*Description of the task:* Return, exactly and in full, the lines of the records below starting at the one with "Loudoun County, VA (540, 2256)" and ending at the one with "Коронация, или Последний", and no other lines.

Data records:
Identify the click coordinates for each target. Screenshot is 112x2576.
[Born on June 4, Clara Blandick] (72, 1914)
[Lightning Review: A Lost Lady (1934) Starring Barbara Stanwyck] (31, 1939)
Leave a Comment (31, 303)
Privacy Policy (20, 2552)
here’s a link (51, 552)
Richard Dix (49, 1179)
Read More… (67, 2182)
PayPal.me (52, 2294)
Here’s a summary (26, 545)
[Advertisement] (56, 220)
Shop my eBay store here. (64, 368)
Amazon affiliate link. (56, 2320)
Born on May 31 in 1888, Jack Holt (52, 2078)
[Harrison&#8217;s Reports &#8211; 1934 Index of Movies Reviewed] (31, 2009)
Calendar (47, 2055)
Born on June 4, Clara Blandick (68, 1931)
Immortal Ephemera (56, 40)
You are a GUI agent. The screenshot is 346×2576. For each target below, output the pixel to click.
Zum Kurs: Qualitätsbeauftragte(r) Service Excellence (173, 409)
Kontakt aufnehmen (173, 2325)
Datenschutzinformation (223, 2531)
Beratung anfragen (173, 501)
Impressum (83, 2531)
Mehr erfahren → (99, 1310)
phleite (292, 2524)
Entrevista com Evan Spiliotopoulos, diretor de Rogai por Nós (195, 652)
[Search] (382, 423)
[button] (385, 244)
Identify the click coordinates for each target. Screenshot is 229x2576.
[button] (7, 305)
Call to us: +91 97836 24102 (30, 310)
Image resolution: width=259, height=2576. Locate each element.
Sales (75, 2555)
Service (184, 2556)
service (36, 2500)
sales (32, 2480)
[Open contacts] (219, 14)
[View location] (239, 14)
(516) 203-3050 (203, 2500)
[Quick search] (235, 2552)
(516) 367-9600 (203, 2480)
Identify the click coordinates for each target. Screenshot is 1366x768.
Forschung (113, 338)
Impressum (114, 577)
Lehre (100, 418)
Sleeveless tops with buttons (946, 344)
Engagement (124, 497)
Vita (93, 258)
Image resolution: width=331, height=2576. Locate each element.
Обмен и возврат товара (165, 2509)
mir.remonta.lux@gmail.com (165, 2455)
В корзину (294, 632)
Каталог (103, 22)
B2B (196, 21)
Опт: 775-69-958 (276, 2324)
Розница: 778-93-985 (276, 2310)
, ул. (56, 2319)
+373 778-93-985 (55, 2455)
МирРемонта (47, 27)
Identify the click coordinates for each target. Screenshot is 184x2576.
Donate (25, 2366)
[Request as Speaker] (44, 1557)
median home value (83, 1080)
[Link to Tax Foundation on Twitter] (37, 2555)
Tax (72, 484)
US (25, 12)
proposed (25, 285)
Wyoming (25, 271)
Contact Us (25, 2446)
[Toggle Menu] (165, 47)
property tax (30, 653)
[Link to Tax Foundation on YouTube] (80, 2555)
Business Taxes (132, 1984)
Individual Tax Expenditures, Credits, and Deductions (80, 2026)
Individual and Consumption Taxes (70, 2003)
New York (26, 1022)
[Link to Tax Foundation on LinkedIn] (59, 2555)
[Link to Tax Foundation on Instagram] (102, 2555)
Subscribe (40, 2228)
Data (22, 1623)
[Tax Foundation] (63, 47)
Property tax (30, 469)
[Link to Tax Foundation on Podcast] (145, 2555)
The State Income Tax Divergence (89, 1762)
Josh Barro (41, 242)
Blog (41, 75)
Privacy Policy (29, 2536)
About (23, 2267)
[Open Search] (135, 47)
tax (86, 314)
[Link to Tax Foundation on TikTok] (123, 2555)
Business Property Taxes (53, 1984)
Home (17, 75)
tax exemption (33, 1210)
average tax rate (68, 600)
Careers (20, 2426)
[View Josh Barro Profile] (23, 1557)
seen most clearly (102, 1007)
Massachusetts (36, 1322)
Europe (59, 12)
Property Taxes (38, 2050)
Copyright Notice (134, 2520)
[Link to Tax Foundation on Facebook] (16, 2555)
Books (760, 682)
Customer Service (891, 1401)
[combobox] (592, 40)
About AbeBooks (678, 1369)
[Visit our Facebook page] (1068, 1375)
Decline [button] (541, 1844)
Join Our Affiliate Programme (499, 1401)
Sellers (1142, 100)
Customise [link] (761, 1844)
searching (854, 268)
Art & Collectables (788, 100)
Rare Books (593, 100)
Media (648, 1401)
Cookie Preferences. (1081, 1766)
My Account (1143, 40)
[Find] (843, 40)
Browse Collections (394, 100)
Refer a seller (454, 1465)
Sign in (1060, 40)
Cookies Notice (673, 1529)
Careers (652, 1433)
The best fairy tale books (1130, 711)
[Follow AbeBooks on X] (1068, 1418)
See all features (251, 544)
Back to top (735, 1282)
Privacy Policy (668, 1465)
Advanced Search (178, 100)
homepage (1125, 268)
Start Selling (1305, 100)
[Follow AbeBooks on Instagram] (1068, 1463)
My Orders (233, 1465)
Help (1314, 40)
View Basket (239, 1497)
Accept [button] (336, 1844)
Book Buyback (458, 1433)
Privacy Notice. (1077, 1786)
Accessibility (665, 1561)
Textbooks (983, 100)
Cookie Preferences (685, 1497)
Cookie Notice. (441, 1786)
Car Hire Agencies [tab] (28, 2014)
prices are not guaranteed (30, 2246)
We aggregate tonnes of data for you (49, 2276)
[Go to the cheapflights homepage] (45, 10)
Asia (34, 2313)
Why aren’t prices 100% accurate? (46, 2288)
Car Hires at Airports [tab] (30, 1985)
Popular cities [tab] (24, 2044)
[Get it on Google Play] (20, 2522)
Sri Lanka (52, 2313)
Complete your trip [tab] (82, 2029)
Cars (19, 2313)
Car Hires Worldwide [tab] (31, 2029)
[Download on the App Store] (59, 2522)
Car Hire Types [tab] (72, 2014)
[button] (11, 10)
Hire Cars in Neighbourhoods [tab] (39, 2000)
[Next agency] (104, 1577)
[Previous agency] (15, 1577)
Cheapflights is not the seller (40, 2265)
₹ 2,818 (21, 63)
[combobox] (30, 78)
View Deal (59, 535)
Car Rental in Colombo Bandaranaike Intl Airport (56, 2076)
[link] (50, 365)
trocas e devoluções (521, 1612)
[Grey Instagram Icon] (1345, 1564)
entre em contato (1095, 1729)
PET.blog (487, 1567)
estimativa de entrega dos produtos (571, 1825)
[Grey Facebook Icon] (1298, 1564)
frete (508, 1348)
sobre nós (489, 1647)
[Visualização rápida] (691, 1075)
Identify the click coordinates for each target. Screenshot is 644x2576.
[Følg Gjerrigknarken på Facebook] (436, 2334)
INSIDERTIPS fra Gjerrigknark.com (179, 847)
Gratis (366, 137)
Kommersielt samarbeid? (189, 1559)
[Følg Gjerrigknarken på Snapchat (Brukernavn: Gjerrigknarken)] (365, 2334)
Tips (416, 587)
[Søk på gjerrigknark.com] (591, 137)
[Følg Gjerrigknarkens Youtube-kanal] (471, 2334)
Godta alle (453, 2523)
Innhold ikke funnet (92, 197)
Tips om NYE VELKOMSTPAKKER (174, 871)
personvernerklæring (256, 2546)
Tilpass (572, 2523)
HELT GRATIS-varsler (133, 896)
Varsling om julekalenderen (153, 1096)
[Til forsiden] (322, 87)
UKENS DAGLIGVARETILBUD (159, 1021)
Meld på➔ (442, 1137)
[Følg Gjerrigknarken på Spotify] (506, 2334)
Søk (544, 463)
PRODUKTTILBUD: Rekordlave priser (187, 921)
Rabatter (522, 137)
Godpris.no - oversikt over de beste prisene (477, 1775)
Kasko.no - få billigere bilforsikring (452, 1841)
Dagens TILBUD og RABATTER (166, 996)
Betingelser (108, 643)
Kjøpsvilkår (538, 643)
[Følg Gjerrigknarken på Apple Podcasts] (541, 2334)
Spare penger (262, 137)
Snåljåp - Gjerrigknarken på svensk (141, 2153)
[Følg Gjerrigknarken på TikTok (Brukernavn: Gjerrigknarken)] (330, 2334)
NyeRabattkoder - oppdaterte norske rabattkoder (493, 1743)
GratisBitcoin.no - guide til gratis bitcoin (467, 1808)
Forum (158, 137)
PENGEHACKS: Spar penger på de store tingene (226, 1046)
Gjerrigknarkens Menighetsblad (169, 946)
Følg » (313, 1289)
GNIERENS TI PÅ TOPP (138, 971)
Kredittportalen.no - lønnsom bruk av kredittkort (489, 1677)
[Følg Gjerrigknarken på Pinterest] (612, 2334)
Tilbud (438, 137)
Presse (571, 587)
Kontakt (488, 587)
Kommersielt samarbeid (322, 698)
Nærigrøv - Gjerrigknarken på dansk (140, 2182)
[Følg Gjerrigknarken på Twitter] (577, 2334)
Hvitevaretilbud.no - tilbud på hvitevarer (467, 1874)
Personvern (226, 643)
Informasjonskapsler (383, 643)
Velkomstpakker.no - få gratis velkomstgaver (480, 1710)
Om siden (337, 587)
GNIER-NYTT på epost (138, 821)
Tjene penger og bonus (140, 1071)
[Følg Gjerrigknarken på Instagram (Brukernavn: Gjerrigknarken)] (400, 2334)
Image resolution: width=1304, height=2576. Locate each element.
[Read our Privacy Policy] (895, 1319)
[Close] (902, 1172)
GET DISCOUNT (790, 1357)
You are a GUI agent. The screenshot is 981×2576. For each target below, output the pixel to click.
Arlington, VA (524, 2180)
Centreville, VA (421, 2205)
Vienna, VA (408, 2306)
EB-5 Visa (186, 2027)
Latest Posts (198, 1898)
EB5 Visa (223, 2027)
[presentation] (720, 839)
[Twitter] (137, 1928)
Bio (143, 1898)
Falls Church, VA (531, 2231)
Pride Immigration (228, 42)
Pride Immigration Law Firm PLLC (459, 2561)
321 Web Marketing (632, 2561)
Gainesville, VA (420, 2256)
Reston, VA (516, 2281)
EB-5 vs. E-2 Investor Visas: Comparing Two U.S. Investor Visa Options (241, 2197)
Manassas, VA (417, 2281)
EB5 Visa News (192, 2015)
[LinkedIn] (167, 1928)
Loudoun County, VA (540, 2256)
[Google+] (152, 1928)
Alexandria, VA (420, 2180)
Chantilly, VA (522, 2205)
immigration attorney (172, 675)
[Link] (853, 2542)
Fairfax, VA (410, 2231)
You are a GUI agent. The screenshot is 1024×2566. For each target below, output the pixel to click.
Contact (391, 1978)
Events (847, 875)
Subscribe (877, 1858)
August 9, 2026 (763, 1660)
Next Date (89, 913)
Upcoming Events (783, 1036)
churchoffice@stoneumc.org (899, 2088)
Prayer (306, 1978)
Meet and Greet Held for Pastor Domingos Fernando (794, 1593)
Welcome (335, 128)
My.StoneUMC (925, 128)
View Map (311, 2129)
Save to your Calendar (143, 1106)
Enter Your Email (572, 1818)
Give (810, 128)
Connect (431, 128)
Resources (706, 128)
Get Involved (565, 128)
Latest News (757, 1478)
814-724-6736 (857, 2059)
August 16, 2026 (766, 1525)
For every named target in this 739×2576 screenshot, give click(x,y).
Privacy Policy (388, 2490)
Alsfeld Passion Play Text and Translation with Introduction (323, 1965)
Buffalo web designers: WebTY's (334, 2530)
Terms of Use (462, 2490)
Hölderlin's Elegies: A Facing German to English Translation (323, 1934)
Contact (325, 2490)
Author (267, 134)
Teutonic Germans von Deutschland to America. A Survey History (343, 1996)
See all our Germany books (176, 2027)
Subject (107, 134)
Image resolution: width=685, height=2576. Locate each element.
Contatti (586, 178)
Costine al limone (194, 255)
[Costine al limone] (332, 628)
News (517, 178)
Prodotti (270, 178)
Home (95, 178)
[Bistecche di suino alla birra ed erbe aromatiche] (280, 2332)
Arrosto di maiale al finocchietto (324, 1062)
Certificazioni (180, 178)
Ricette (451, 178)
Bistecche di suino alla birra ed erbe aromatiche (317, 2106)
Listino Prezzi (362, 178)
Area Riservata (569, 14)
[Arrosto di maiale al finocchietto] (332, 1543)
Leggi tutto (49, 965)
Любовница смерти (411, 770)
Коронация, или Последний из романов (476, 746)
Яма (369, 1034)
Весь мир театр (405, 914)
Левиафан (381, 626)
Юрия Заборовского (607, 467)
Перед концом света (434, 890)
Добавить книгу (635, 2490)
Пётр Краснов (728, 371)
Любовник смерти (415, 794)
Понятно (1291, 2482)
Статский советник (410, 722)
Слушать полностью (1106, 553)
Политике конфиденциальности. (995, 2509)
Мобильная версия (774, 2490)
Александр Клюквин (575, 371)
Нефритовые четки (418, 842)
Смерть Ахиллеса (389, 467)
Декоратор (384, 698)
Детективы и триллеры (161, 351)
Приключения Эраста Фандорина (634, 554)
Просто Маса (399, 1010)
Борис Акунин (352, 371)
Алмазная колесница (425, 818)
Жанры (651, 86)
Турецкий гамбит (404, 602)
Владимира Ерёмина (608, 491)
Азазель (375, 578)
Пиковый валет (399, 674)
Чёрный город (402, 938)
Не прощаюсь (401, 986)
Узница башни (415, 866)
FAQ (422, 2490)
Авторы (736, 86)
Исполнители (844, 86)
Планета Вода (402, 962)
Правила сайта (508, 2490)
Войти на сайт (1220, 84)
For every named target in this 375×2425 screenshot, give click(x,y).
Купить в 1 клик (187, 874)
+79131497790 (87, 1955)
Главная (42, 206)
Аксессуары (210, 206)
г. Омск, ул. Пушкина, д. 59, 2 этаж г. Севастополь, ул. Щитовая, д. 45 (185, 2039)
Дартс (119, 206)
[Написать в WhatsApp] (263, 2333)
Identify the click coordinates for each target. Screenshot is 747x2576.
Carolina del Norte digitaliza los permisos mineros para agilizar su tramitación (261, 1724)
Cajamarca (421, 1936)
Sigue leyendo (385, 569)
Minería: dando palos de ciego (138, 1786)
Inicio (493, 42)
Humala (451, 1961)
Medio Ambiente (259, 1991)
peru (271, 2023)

*Answer section:*
Loudoun County, VA (540, 2256)
[Google+] (152, 1928)
Alexandria, VA (420, 2180)
Chantilly, VA (522, 2205)
immigration attorney (172, 675)
[Link] (853, 2542)
Fairfax, VA (410, 2231)
You are a GUI agent. The screenshot is 1024×2566. For each target below, output the pixel to click.
Contact (391, 1978)
Events (847, 875)
Subscribe (877, 1858)
August 9, 2026 (763, 1660)
Next Date (89, 913)
Upcoming Events (783, 1036)
churchoffice@stoneumc.org (899, 2088)
Prayer (306, 1978)
Meet and Greet Held for Pastor Domingos Fernando (794, 1593)
Welcome (335, 128)
My.StoneUMC (925, 128)
View Map (311, 2129)
Save to your Calendar (143, 1106)
Enter Your Email (572, 1818)
Give (810, 128)
Connect (431, 128)
Resources (706, 128)
Get Involved (565, 128)
Latest News (757, 1478)
814-724-6736 (857, 2059)
August 16, 2026 (766, 1525)
For every named target in this 739×2576 screenshot, give click(x,y).
Privacy Policy (388, 2490)
Alsfeld Passion Play Text and Translation with Introduction (323, 1965)
Buffalo web designers: WebTY's (334, 2530)
Terms of Use (462, 2490)
Hölderlin's Elegies: A Facing German to English Translation (323, 1934)
Contact (325, 2490)
Author (267, 134)
Teutonic Germans von Deutschland to America. A Survey History (343, 1996)
See all our Germany books (176, 2027)
Subject (107, 134)
Image resolution: width=685, height=2576. Locate each element.
Contatti (586, 178)
Costine al limone (194, 255)
[Costine al limone] (332, 628)
News (517, 178)
Prodotti (270, 178)
Home (95, 178)
[Bistecche di suino alla birra ed erbe aromatiche] (280, 2332)
Arrosto di maiale al finocchietto (324, 1062)
Certificazioni (180, 178)
Ricette (451, 178)
Bistecche di suino alla birra ed erbe aromatiche (317, 2106)
Listino Prezzi (362, 178)
Area Riservata (569, 14)
[Arrosto di maiale al finocchietto] (332, 1543)
Leggi tutto (49, 965)
Любовница смерти (411, 770)
Коронация, или Последний из романов (476, 746)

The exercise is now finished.